ZCash Sapling AirGap Integration Proposal

Introduction

Crypto adoption has been slowed down by insecure and user-unfriendly wallet solutions. If a user wants to be his own bank and take over the responsibility to securely manage funds, an easy to use but secure solution is needed. Based on the experience we gathered from our previous tasks working for large financial institutions we strive to offer the highest possible accessible level of security to the community.

AirGap is an open source wallet that allows users to easily onboard on an air-gapped way to dealing with your crypto transactions. With the AirGap two device approach, secret-handling becomes more accessible and secure. AirGap covers security on three layers:

  • Advanced secret generation using multiple sources of entropy (e.g. mic, video, accelerometer, touch)
  • Social secret recovery using Shamir's secret sharing.
  • AirGap follows a two-device approach, leveraging the mobile application sandbox and permission system as well as biometrically secured enclaves (Touch ID, Face ID, Fingerprint).

These three layers cover common attack vectors and misusages concerning secret management in the context of cryptocurrencies. Even though security and user experience often result in trade-off decision between one or the other, we’ve spent a lot of effort to achieve what we call “accessible security”. We believe that security alone is not enough if crypto adoption should reach the masses, but a solution also needs to be easy and understandable to use.

Ambition

With this proposal we want to provide to ZCash users a complete integration into AirGap, so that users can transact their ZEC's securely using an air-gapped approach.

A by-product of this proposal is the inclusion of ZCash into the javascript library airgap-coin-lib that will allow even developers to easily create applications that can perform air-gapped transactions without having to deal with secret management.

Here some screenshots of how the apps look like. But the best is to simply test them directly by installing them from the stores (app store and play store).

AirGap Vault

AirGap Wallet

AirGap Secret Generation

Team

The team behind AirGap is composed out of 8 mobile security developers. We've been developing and securing mobile banking applications of various fortune 500 financial institutions for the past 5 years. With AirGap we want to provide this knowledge and expertise to the open source community.

Funding Details

The integration should happen within 2 months, this will include a security review of the added codebase and the release of all apps in the stores.

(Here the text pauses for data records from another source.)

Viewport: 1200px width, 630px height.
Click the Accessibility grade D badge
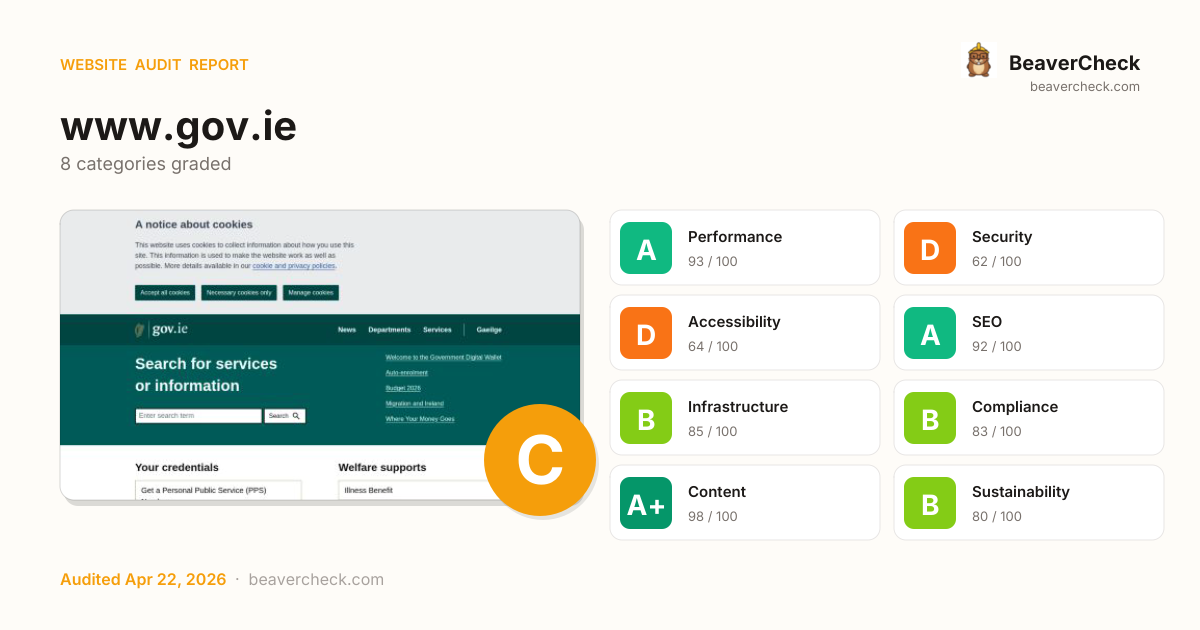646,333
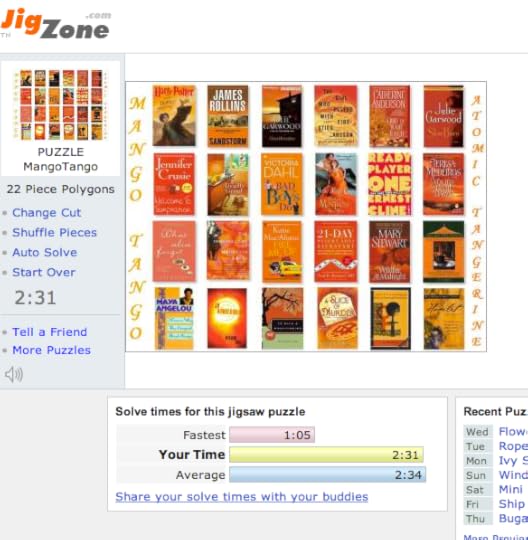This screenshot has height=540, width=528.
Task: Click the Your Time 2:31 bar
Action: coord(327,455)

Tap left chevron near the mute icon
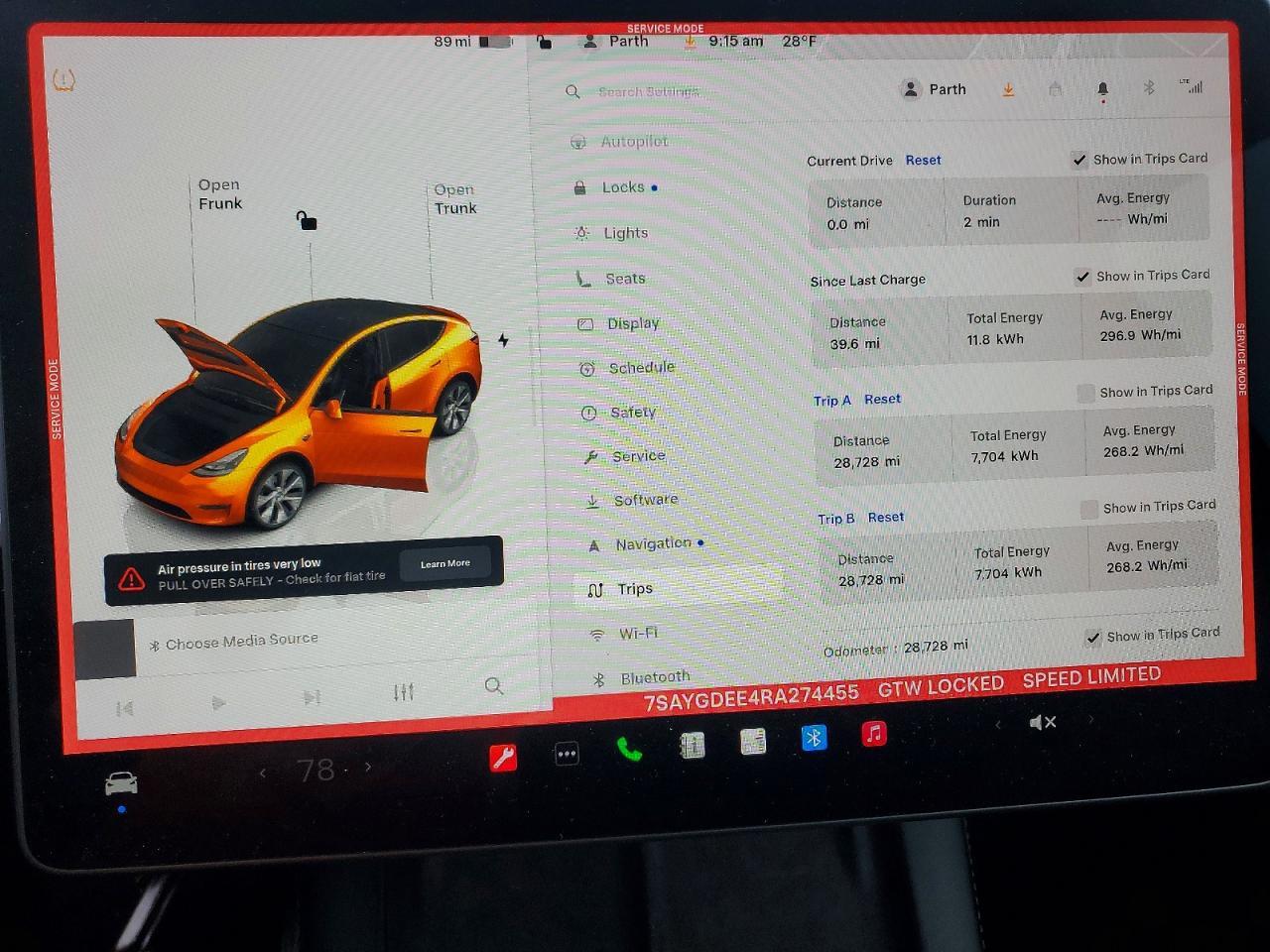[998, 724]
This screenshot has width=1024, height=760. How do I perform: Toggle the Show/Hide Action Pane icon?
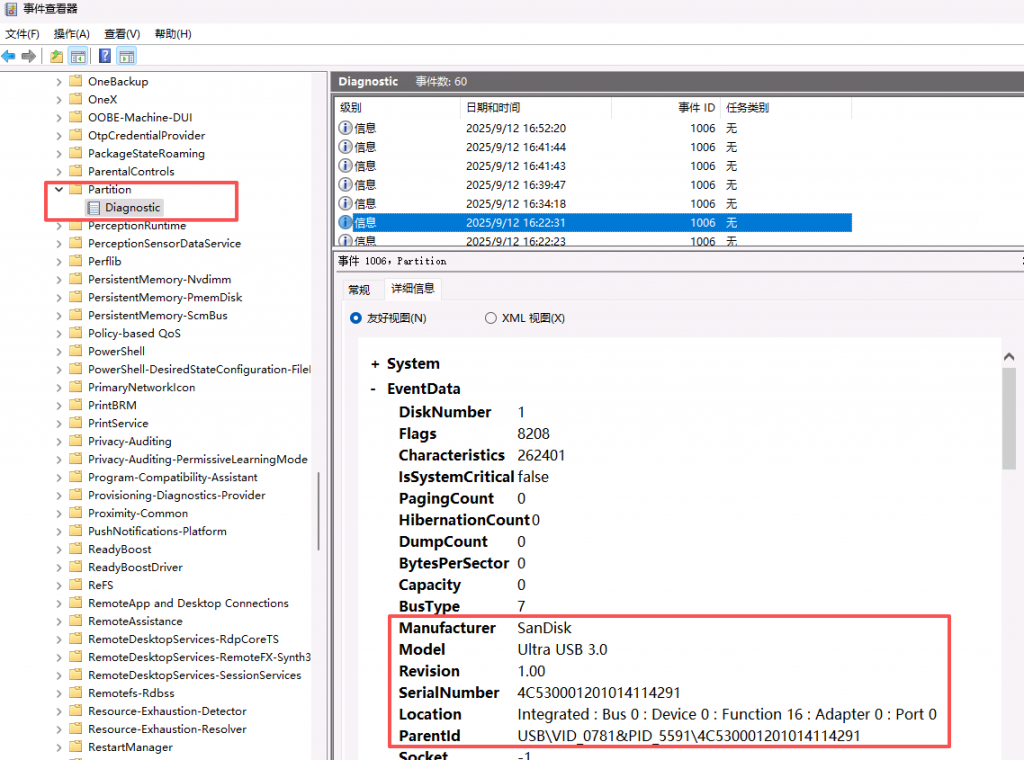tap(126, 56)
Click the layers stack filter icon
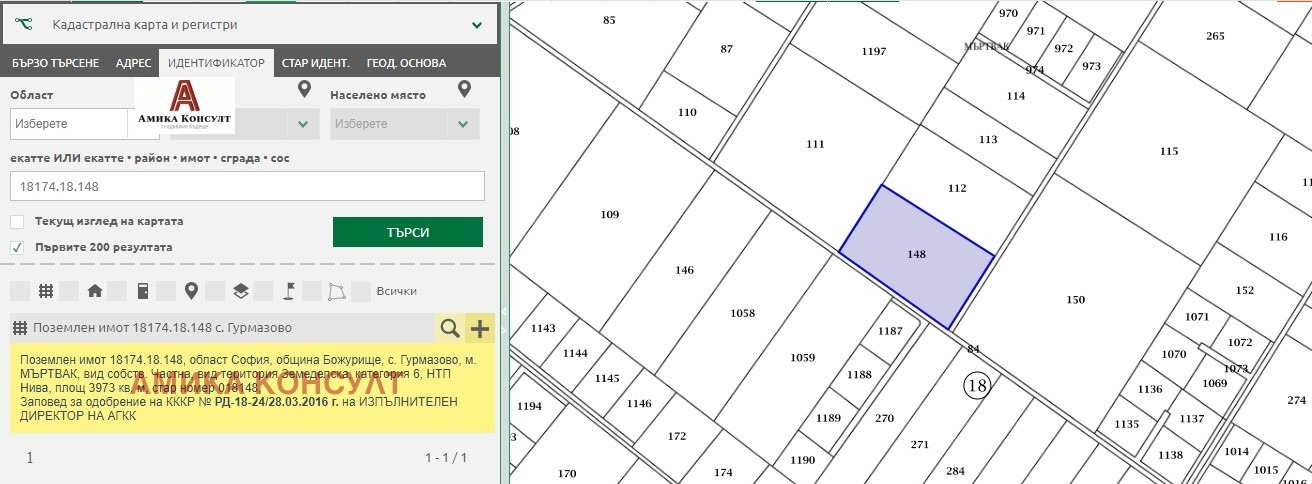 [x=240, y=291]
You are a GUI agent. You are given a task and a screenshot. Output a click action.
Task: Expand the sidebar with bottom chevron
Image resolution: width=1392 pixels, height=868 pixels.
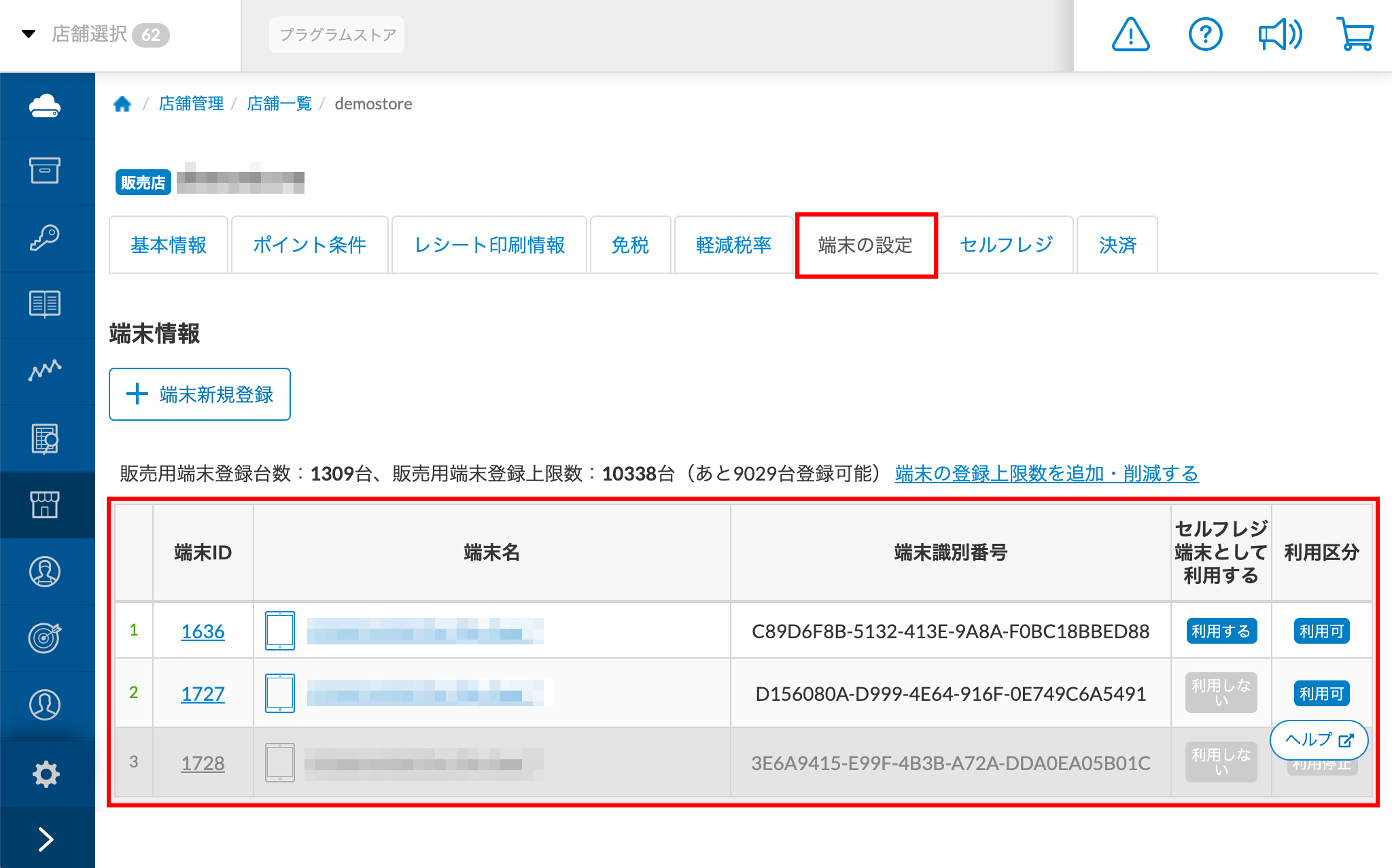(x=45, y=839)
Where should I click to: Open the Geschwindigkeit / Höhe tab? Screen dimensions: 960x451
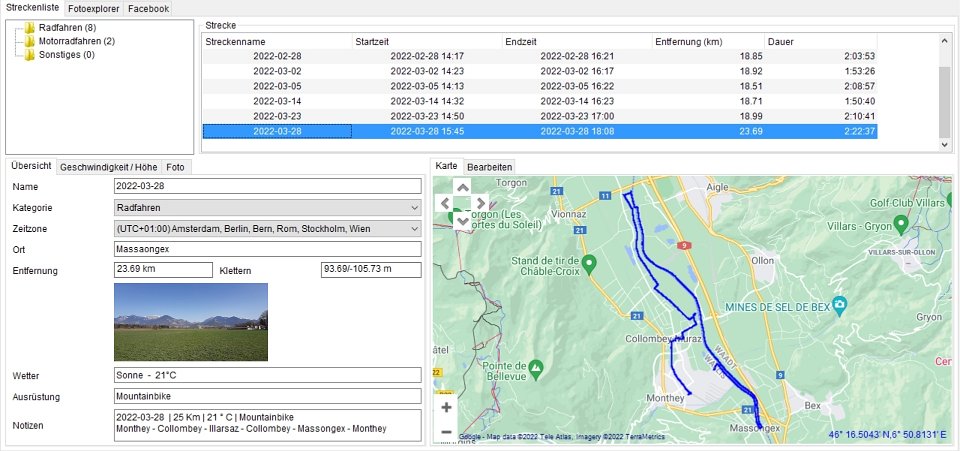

Most of the funds will be used for the actual integration of ZCash into the current AirGap Apps (iOS, Android, Linux Distribution) and libraries. A small portion of the funds (10%) will be used to update the developer documentation and support. Another 5% will be used for the user documentation (through Medium and github) and community management.

All of the developed code will be licensed under MIT (which is already the case for the project today).

Campaign

Started
12 days ago
Category
Accessibility
Deadline
in 18 days
Funding
0 / 659 ZEC
ZEC
1
Integration of ZCash into AirGap Vault
2
Integration of ZCash into AirGap Wallet
3
ZCash Components in Dev Documentation
4
Release of Apps in the Stores

Integration of ZCash into AirGap Vault

Reward: 197.7 ZEC
This milestone will allow the users to securely generate and manage secrets and ZEC Addresses (t-addresses only for this first integration).